Officials blanket Sandy-affected schools, where fallout persists

At M.S. 53 on the Rockaway Peninsula, one student told Board of Regents Chancellor Merryl Tisch he was worried about taking the state tests after all the time he missed in the aftermath of Hurricane Sandy.

Up a flight of stairs at Village Academy, Chancellor Dennis Walcott heard from a seventh-grader named Kimberly who lost everything in the storm. In a few weeks, she’s relocating permanently to Rochester, said her principal, Doris Lee.

And at a third visit at P.S. 47 in Broad Channel, an island that helps connect the Far Rockaway peninsula to the Queens mainland, Walcott asked about 20 fourth-graders if they knew what “FEMA” meant.

Every hand went up.

Another 12 schools damaged by Sandy reopened on Monday, bringing 5,400 more students back to their original classrooms from temporary relocations in other school buildings. During a visit to another Far Rockaway school, P.S. 43, Mayor Bloomberg celebrated the news and noted that of 65 schools originally rendered “non-operational” because of power outages, damaged boilers, and flooded basements, all but 18 are back up and running.

At the 18 schools that are still in temporary sites, attendance on Monday was 80 percent, far higher than the 30-percent attendance rate that relocated schools were posting when school first reopened. Attendance was only slightly higher, 80.6 percent, at the 12 schools that moved home today. Citywide, attendance was 91.1 percent.

But as the hardest-hit schools reopen and attempt to return to normalcy, students, teachers, and administrators say Sandy is hardly in their rearview mirror. Walcott, Tisch, State Education Commissioner John King and other education officials spent Monday morning visiting some of the schools to find out how they’re doing now that school has resumed.

In Kimberly’s science class at Village Academy, for instance, the class reviewed the weather patterns and conditions and had to determine whether they should have evacuated before the storm hits.

The officials spent most of the morning popping in and out of classrooms, asking teachers and students about their work and talking about the storm.
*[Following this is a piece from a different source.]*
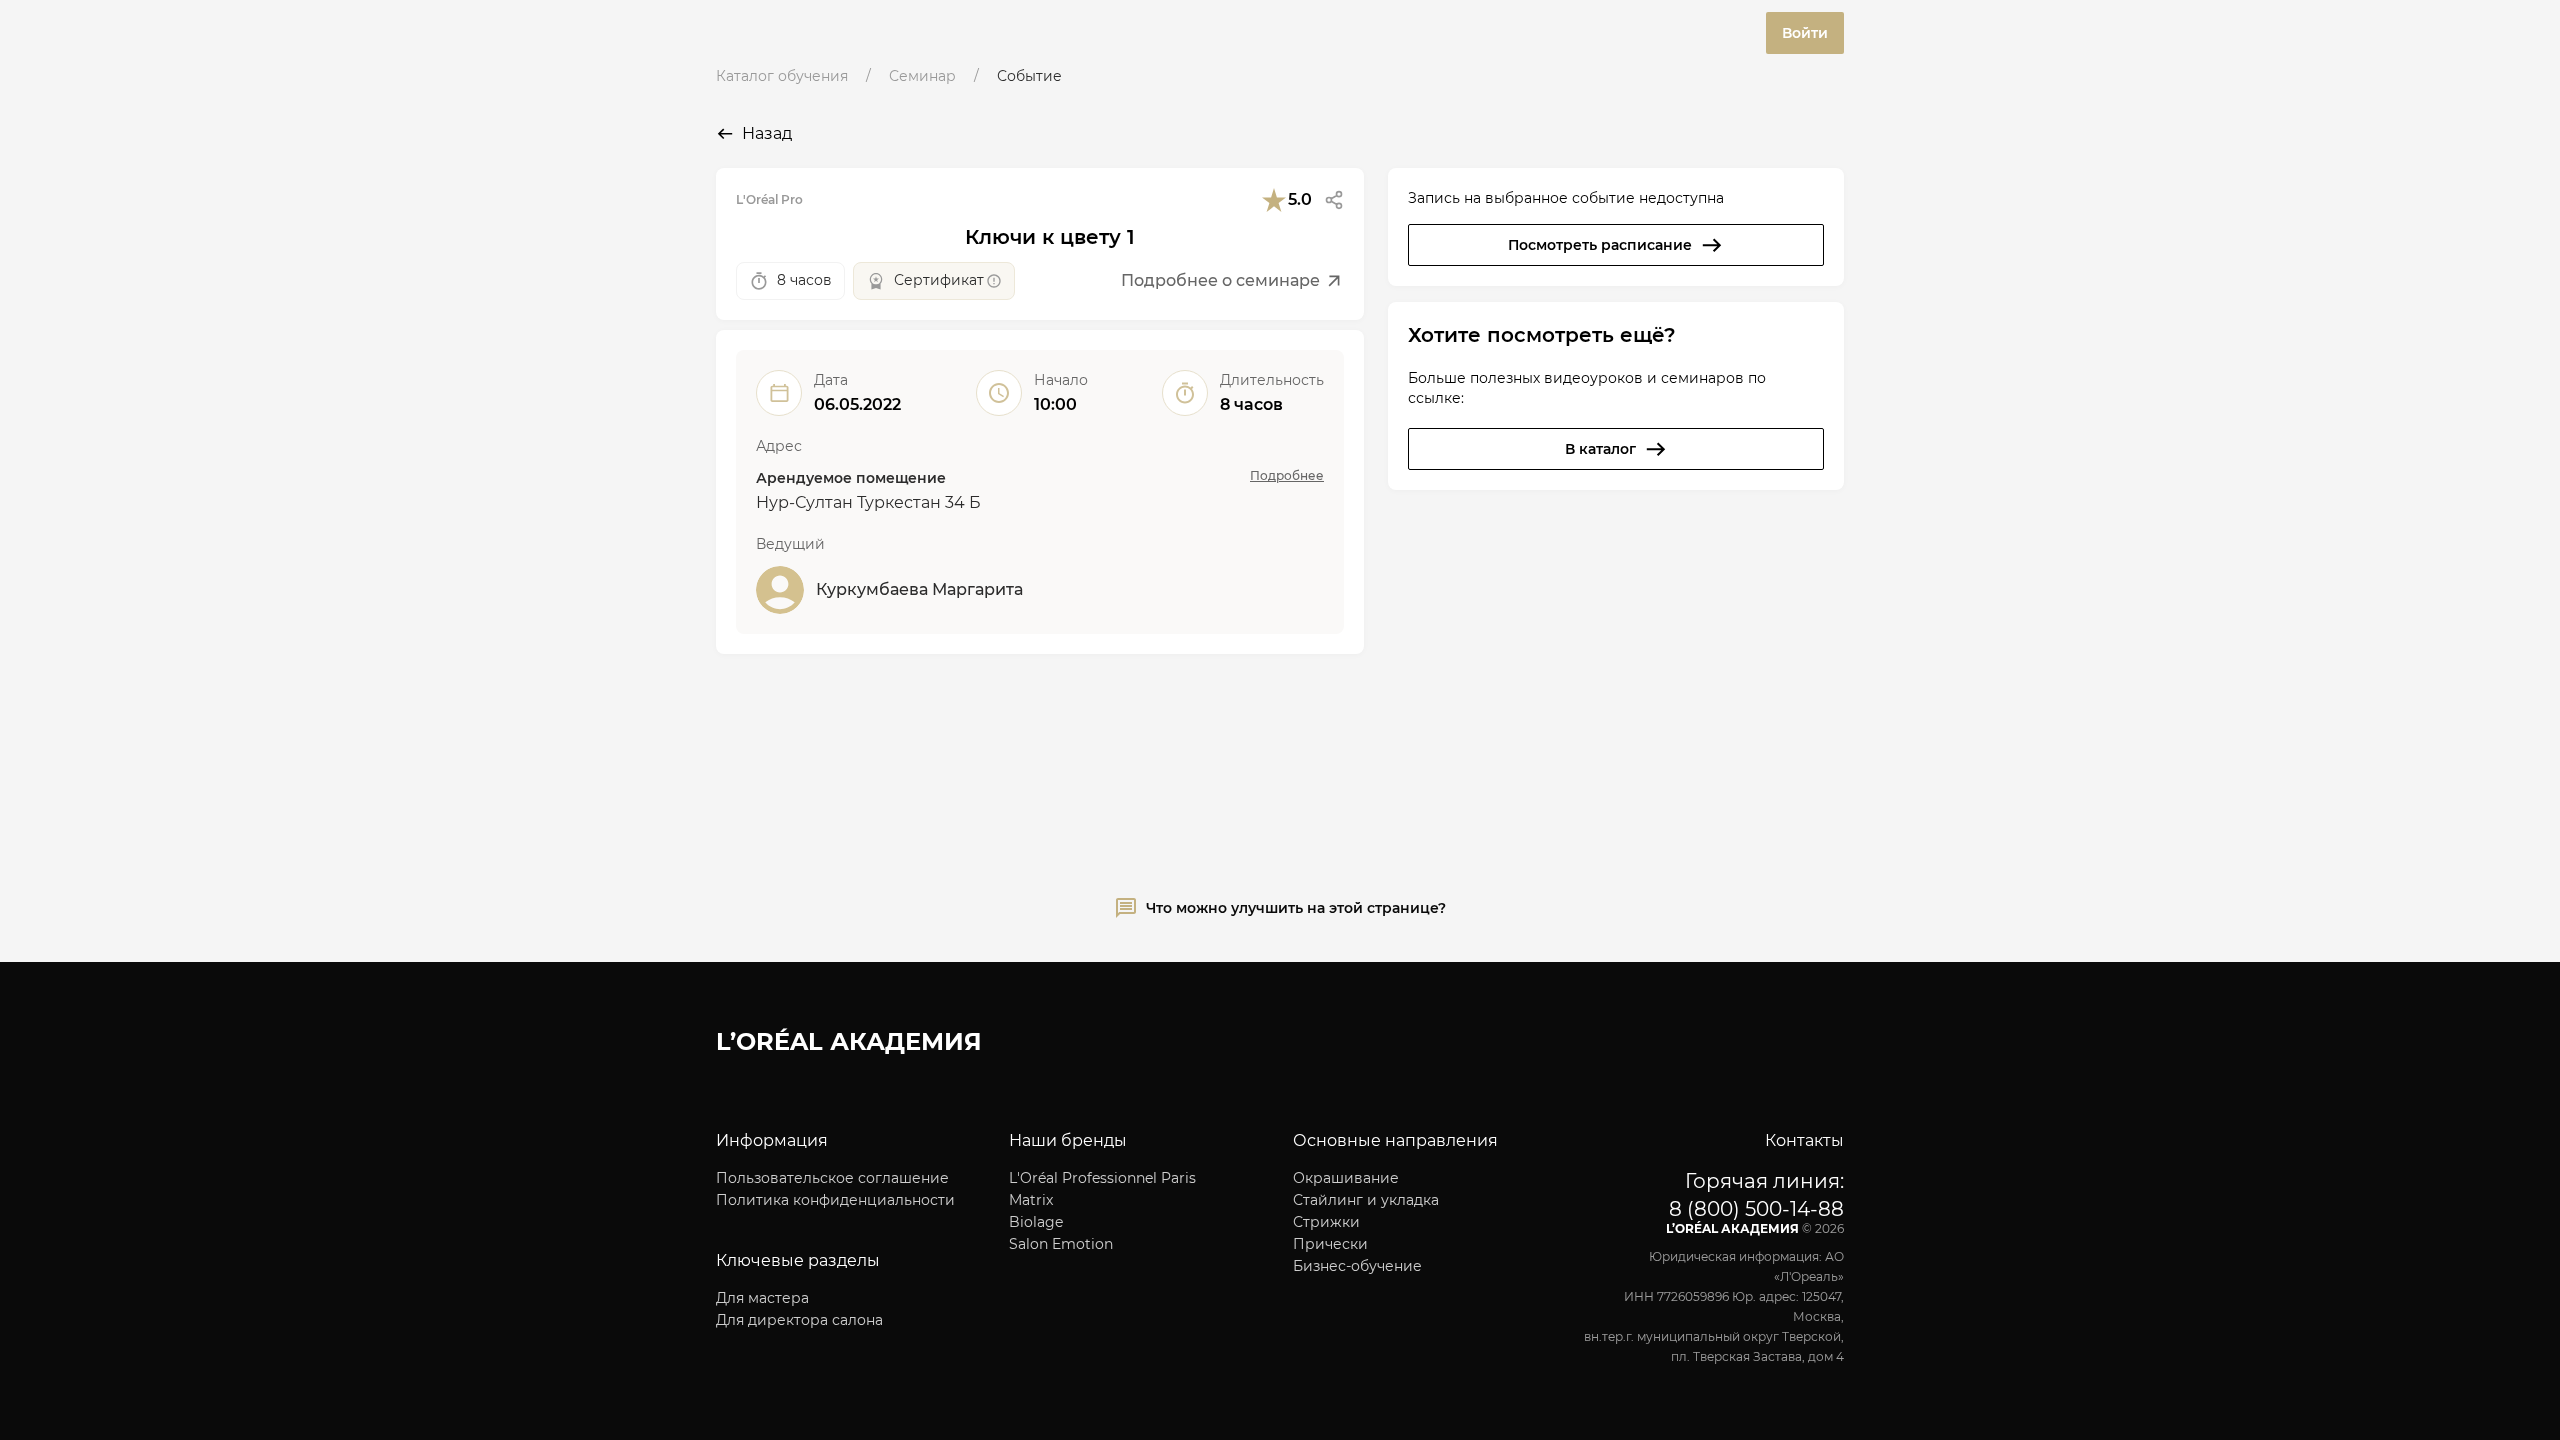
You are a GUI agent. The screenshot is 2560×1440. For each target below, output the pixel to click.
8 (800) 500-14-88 (1756, 1209)
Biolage (1036, 1222)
The heat and electricity might be back on at P.S. 47, but Principal Ann Moynagh said things were hardly back to normal after the school returned to its home building last Tuesday. Moynagh told Walcott that she estimated about 50 percent of her school’s families had been displaced and she ticked off the new towns and states where they were enrolling: Montauk, Pennsylvania, Mastic, Monticello, Glendale.

There was still no internet or phone service available at the school and Moynagh said it had made getting in touch with students who remained absent from school.

“There are 55 kids who we’ve really been unable to account for,” Moynagh said of the 241-student school. “We’re still trying to figure a lot out.”

Bloomberg, Walcott, King, and Tisch were not the only officials to visit storm-affected schools on Monday, the three-week anniversary of the storm. Public Advocate Bill de Blasio visited I.S. 211 in Canarsie to meet maintenance workers who “worked around the clock for sixteen days after storm to repair the building and reopen it to students,” according to a release sent out by de Blasio’s office.